Negli ultimi anni la Juventus non ha mai avuto particolari limiti dal punto di vista economico. Le risorse, infatti, non sono mancate e il club ha continuato a investire cifre importanti sul mercato. Il nodo principale, però, riguarda la gestione di quelle risorse e le scelte compiute nella costruzione della rosa.
La sensazione sempre più diffusa è che il problema non sia quanto la Juventus abbia speso, ma come siano stati utilizzati quei soldi. Alcuni investimenti, infatti, non hanno prodotto il rendimento atteso, contribuendo a ridimensionare le ambizioni della squadra.
Mercato sotto accusa: investimenti senza ritorno
Tra i casi più discussi c’è quello legato a Openda, arrivato con aspettative elevate ma incapace, almeno finora, di incidere realmente nelle partite decisive. Un’operazione economicamente pesante che continua a far discutere tifosi e addetti ai lavori.
Nonostante le critiche, il futuro dell’attaccante potrebbe comunque restare legato alla Juventus anche nella prossima stagione. L’idea sarebbe quella di utilizzarlo soprattutto nelle competizioni europee, in particolare in Europa League, torneo che sembra oggi più in linea con il livello mostrato dalla squadra.
Due squadre per affrontare campionato ed Europa
La strategia per il prossimo anno potrebbe prevedere una rosa costruita su doppie gerarchie, con titolari destinati al campionato e seconde linee maggiormente coinvolte nelle coppe europee. In attacco, i nomi destinati a restare al centro delle valutazioni sono quelli di Vlahovic, Openda, David, Milik e di un possibile nuovo acquisto offensivo. Una rotazione pensata per affrontare una stagione lunga e impegnativa tra Serie A ed Europa League.

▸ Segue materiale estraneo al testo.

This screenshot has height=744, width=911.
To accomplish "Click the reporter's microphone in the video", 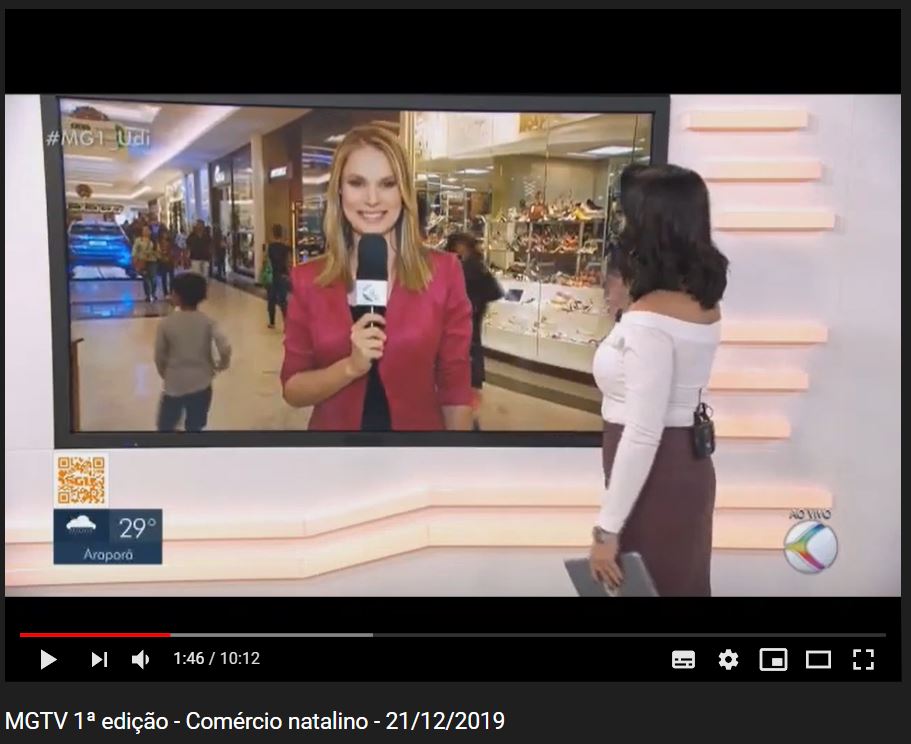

La Juventus e una dimensione europea ridotta
Il vero tema, però, riguarda il livello competitivo espresso dalla squadra. La Juventus attuale appare lontana dagli standard richiesti dalla Champions League, sia sotto il profilo tecnico che mentale. Secondo molte analisi, è mancata soprattutto la fame necessaria per competere ai massimi livelli europei. Le prestazioni offerte durante la stagione hanno spesso trasmesso l’idea di una squadra incapace di sostenere continuità, pressione e ambizione.
Europa League come nuova realtà
La partecipazione all’Europa League viene ormai vista come la naturale conseguenza di quanto mostrato sul campo. Un torneo che la Juventus dovrà affrontare con serietà, ma che certifica anche il ridimensionamento vissuto dal club negli ultimi anni. Oltre alle difficoltà sportive, restano anche quelle legate al calendario e alla gestione degli impegni, con il rischio di dover affrontare una stagione complicata tra gare europee il giovedì e campionato nei weekend.
Serve una svolta vera
Per tornare competitiva ai massimi livelli, la Juventus dovrà probabilmente ripartire da una riflessione profonda sulle scelte tecniche, sulla gestione del mercato e soprattutto sulla mentalità da ritrovare.
Le risorse economiche, infatti, non bastano da sole: senza idee chiare, personalità e una programmazione efficace, il rischio è quello di restare lontani dalla dimensione che storicamente appartiene al club bianconero.